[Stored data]

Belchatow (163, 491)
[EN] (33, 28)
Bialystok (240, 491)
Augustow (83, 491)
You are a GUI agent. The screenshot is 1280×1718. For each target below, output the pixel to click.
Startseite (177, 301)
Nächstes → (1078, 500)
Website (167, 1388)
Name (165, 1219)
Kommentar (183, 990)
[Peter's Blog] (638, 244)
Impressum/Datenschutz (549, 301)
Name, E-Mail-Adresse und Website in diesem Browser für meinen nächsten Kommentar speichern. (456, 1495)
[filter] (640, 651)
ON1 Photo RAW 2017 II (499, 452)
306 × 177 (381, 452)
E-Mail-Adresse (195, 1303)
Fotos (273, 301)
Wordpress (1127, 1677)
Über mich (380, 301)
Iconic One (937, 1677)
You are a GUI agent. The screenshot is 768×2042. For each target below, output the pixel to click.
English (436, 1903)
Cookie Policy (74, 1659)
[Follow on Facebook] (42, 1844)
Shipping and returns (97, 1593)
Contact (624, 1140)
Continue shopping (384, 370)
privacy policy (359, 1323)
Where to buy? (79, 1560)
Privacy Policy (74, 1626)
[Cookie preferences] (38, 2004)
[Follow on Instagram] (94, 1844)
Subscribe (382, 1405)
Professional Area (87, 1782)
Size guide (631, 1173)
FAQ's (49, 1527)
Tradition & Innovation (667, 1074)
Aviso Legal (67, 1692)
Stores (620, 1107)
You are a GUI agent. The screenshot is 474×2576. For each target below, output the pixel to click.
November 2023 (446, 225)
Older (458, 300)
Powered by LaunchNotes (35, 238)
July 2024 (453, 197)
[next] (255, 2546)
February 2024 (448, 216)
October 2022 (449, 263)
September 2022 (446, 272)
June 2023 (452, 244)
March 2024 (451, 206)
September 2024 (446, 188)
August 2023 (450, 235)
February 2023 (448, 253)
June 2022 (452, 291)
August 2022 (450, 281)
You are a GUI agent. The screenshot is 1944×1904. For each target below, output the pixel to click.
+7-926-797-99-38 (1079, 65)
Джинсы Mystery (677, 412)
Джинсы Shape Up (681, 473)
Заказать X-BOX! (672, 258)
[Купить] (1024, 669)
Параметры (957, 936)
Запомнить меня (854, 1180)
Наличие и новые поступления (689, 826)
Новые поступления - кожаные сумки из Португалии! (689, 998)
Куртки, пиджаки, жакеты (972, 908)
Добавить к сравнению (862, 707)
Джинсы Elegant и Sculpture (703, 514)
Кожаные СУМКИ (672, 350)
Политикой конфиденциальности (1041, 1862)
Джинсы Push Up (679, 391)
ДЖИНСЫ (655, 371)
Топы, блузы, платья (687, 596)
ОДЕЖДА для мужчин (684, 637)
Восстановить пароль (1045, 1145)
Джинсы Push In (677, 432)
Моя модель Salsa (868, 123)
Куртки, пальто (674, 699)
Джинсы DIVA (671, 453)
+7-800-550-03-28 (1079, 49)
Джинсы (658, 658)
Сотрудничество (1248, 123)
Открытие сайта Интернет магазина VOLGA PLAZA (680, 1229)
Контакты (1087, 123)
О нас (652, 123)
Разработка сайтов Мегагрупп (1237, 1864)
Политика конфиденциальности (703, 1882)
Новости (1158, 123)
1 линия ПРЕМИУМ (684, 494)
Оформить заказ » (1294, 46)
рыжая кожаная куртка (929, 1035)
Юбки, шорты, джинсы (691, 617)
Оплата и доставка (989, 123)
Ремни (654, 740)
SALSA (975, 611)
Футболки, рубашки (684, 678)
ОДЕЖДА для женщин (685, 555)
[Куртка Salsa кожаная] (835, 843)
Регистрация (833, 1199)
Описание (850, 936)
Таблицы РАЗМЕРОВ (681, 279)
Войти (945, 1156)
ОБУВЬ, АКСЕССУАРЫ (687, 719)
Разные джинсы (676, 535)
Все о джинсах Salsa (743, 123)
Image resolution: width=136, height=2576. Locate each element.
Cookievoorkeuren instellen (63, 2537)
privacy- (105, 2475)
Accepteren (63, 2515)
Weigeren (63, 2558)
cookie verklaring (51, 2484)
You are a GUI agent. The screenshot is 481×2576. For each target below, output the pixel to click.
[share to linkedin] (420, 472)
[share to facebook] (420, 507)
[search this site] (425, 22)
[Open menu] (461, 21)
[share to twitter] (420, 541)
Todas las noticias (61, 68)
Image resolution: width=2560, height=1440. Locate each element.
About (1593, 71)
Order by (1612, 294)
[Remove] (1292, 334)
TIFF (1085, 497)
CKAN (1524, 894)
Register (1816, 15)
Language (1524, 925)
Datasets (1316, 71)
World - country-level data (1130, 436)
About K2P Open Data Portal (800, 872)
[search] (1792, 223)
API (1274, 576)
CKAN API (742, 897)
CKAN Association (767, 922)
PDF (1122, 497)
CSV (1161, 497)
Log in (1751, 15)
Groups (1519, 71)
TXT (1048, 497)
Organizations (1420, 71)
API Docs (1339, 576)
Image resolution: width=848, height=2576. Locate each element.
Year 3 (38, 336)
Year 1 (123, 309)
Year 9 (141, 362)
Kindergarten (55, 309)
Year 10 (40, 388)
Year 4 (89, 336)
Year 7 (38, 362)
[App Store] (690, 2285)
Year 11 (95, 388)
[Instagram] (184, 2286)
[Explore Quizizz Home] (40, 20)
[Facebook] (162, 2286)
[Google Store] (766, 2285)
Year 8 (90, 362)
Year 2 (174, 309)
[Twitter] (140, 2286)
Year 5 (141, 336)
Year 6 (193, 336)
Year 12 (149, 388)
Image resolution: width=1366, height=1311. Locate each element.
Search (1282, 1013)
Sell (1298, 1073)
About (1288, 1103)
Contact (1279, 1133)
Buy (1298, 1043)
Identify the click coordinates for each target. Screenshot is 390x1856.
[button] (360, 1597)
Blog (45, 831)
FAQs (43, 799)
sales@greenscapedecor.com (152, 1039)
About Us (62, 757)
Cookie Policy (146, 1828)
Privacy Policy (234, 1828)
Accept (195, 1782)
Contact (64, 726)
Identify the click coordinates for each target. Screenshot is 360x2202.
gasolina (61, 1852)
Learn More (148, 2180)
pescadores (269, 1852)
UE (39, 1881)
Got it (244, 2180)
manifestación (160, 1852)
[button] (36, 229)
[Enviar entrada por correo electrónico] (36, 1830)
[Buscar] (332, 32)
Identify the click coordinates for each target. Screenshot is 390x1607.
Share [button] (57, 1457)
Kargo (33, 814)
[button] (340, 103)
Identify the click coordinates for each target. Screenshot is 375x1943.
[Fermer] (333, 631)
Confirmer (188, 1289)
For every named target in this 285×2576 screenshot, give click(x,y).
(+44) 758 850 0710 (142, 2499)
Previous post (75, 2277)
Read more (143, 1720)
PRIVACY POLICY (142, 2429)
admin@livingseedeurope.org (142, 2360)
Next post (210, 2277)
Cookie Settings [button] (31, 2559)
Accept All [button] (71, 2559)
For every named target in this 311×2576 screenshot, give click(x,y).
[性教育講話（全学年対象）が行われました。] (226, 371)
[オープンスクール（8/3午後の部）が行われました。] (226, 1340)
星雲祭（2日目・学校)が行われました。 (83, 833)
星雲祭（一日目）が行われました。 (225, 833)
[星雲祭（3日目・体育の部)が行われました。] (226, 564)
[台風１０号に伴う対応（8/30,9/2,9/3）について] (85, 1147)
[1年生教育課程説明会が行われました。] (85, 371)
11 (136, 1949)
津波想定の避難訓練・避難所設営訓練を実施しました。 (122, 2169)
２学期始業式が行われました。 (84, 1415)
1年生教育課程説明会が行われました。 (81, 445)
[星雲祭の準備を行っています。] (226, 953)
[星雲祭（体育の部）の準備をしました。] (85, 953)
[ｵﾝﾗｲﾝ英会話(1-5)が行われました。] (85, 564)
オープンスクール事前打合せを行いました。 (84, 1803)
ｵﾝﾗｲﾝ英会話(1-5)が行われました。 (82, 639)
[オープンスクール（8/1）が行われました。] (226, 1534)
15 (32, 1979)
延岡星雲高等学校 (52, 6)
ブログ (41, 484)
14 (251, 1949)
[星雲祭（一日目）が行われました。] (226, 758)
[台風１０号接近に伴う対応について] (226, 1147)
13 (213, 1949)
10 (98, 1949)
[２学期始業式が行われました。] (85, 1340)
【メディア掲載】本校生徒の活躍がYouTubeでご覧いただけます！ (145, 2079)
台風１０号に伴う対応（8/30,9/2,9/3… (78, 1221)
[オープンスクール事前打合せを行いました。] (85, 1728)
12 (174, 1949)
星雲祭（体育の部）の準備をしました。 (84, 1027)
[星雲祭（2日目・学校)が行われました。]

## Exercise prompt:
Begin at the first line of the records above and restate each line word for word, stopping after the line with "October 2022 (449, 263)".

## Solution to this task:
Belchatow (163, 491)
[EN] (33, 28)
Bialystok (240, 491)
Augustow (83, 491)
You are a GUI agent. The screenshot is 1280×1718. For each target below, output the pixel to click.
Startseite (177, 301)
Nächstes → (1078, 500)
Website (167, 1388)
Name (165, 1219)
Kommentar (183, 990)
[Peter's Blog] (638, 244)
Impressum/Datenschutz (549, 301)
Name, E-Mail-Adresse und Website in diesem Browser für meinen nächsten Kommentar speichern. (456, 1495)
[filter] (640, 651)
ON1 Photo RAW 2017 II (499, 452)
306 × 177 (381, 452)
E-Mail-Adresse (195, 1303)
Fotos (273, 301)
Wordpress (1127, 1677)
Über mich (380, 301)
Iconic One (937, 1677)
You are a GUI agent. The screenshot is 768×2042. For each target below, output the pixel to click.
English (436, 1903)
Cookie Policy (74, 1659)
[Follow on Facebook] (42, 1844)
Shipping and returns (97, 1593)
Contact (624, 1140)
Continue shopping (384, 370)
privacy policy (359, 1323)
Where to buy? (79, 1560)
Privacy Policy (74, 1626)
[Cookie preferences] (38, 2004)
[Follow on Instagram] (94, 1844)
Subscribe (382, 1405)
Professional Area (87, 1782)
Size guide (631, 1173)
FAQ's (49, 1527)
Tradition & Innovation (667, 1074)
Aviso Legal (67, 1692)
Stores (620, 1107)
You are a GUI agent. The screenshot is 474×2576. For each target below, output the pixel to click.
November 2023 (446, 225)
Older (458, 300)
Powered by LaunchNotes (35, 238)
July 2024 (453, 197)
[next] (255, 2546)
February 2024 (448, 216)
October 2022 (449, 263)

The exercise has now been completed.